Page-level noindex on Squarespace
Page Settings > SEO > 'Hide this page from search results' is the single checkbox. Checking it does three things: emits a <meta name='robots' content='noindex'> tag in the page's HTML head, removes the page from /sitemap.xml, and signals to Squarespace's own internal search that the page is hidden. Unchecking it reverses all three. The change propagates within seconds; Google's index updates over the following days to weeks.
Sitewide noindex via Settings > Crawlers
Settings > Crawlers has 'Block search engines from indexing this site'. Checking it emits <meta name='robots' content='noindex'> on every page sitewide, effectively removing the entire site from search results. The toggle is appropriate for development sites, staging environments, and intentionally hidden websites.
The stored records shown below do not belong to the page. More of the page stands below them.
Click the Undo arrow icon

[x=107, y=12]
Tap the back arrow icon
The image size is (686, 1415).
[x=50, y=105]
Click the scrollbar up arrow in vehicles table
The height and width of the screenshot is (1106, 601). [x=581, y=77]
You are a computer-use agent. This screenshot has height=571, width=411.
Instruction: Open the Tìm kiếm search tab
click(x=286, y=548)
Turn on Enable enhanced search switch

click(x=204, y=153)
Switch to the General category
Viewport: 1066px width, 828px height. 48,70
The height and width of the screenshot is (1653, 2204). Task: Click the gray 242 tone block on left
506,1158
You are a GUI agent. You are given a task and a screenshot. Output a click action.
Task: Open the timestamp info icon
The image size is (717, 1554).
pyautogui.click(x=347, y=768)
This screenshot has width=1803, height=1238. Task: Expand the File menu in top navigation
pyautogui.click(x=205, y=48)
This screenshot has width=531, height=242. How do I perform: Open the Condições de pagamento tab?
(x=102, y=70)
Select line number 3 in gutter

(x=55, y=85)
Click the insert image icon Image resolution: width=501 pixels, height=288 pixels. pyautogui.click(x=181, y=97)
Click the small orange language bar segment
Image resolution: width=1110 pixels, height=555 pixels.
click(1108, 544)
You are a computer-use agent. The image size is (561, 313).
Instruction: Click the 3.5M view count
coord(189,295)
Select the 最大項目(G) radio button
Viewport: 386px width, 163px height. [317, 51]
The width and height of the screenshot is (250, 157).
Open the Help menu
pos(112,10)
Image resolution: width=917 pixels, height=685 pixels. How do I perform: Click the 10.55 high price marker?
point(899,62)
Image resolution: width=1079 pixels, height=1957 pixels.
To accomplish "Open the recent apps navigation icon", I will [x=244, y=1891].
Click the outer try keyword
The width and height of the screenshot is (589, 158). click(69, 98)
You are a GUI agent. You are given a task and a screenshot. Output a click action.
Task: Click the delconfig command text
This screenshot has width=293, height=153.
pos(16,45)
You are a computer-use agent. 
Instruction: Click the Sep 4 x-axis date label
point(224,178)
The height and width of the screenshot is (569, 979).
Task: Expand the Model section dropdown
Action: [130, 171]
It's the most common cause of 'my Squarespace site is not on Google' tickets when accidentally left on after a development phase.
When to noindex a page (and when not to)
Five categories of pages should be noindex on most sites: thank-you / confirmation pages (after a form submit or purchase), internal-use pages (team-only links, admin instructions), draft / unfinished pages, intentionally duplicate test pages, and login pages. Pages that should not be noindex: anything you want to rank for, anything you'd be happy for a customer to find via Google, anything in your sitemap intentionally. The default for a new page is indexable; flip to noindex deliberately.
The crawlability constraint: noindex must be visible to the crawler
Google's documentation is explicit: for noindex to work, Googlebot must be able to crawl the page and see the directive. If the page is blocked in robots.txt — preventing the crawl — Google never reads the noindex tag and may continue to index the URL based on inbound links. The cleaner pattern is always to use noindex without also blocking in robots.txt. Squarespace handles this correctly by default: the Page Settings checkbox emits noindex in HTML without adding any robots.txt block.
Three Squarespace-specific noindex gotchas
First: pages set to noindex during a draft phase can be forgotten — owners launch with key pages still hidden from Google. Audit before launch. Second: a noindex page can still rank temporarily based on inbound links (Google takes 2-6 weeks to fully drop it from the index). Third: the page-level checkbox honours individual pages, but blog posts noindex differently — each post has its own checkbox in the post's own Settings, not in the parent blog page.